We will use the keys in the partition features in order to apply transformations to the data or pass it to a ML model. Let’s move to the transformations.

NumPy#

Transform to NumPy:

partition_np = partition.with_format("numpy")
X_train, y_train = partition_np["img"], partition_np["label"]

That’s all. Let’s check the dimensions and data types of our X_train and y_train:

print(f"The shape of X_train is: {X_train.shape}, dtype: {X_train.dtype}.")
print(f"The shape of y_train is: {y_train.shape}, dtype: {y_train.dtype}.")

You should see:

The shape of X_train is: (500, 32, 32, 3), dtype: uint8.
The shape of y_train is: (500,), dtype: int64.

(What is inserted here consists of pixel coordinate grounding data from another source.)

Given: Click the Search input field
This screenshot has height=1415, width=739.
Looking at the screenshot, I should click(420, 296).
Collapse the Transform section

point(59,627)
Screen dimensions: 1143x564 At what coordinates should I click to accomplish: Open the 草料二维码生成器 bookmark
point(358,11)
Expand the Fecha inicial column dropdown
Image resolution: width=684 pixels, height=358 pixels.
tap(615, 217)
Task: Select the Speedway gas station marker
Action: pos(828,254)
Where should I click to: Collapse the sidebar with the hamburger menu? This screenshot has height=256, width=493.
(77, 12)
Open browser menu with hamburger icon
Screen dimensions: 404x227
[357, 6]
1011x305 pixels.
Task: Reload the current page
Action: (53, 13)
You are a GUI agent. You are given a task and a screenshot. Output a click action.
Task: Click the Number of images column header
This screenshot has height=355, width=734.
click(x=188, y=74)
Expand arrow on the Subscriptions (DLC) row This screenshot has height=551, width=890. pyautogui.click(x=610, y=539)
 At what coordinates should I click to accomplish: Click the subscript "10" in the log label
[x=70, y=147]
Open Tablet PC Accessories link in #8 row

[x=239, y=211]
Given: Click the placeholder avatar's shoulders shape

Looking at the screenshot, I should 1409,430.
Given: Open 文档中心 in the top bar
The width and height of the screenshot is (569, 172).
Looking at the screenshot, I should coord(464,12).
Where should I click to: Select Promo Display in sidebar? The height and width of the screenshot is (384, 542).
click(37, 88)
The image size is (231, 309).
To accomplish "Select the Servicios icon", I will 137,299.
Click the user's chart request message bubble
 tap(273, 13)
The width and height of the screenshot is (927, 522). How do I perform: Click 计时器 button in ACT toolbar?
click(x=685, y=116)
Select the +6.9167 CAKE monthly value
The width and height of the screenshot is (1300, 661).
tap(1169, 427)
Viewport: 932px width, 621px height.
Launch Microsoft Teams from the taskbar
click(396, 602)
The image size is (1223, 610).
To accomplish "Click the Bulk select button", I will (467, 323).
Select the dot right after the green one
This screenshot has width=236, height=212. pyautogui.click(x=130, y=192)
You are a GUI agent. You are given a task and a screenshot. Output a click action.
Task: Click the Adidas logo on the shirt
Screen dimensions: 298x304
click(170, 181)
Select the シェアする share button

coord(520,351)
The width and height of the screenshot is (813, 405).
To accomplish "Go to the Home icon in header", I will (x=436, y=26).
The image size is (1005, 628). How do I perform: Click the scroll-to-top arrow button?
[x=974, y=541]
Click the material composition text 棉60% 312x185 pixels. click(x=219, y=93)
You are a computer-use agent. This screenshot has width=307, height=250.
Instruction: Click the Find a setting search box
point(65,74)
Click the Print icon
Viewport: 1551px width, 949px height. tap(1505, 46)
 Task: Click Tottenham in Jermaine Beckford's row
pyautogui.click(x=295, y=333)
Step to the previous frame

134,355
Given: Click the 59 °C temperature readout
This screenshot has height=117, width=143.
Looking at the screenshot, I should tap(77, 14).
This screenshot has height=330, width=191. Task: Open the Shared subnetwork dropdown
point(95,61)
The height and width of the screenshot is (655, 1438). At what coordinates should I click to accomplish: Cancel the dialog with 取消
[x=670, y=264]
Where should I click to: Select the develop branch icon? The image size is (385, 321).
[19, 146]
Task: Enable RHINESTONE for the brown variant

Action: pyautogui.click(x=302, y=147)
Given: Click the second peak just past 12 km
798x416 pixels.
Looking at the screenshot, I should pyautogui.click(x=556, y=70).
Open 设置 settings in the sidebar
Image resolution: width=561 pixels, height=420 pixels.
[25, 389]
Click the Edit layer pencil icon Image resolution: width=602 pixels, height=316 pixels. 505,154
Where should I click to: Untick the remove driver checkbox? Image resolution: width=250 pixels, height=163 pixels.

Note that the X_train values are of type uint8. It is not a problem for the TensorFlow model when passing the data as input, but it might remind us to normalize the data - global normalization, pre-channel normalization, or simply rescale the data to [0, 1] range:

X_train = (X_train - X_train.mean()) / X_train.std() # Global normalization

CNN Keras model#

Here’s a quick example of how you can use that data with a simple CNN model:

import tensorflow as tf
from tensorflow.keras import datasets, layers, models

model = models.Sequential([
    layers.Conv2D(32, (3, 3), activation='relu', input_shape=(32, 32, 3)),
    layers.MaxPooling2D(2, 2),
    layers.Conv2D(64, (3, 3), activation='relu'),
    layers.MaxPooling2D(2, 2),
    layers.Conv2D(64, (3, 3), activation='relu'),
    layers.Flatten(),
    layers.Dense(64, activation='relu'),
    layers.Dense(10, activation='softmax')
])

model.compile(optimizer='adam', loss='sparse_categorical_crossentropy',
            metrics=['accuracy'])
model.fit(X_train, y_train, epochs=20, batch_size=64)

You should see about 98% accuracy on the training data at the end of the training.

Note that we used "sparse_categorical_crossentropy". Make sure to keep it that way if you don’t want to one-hot-encode the labels.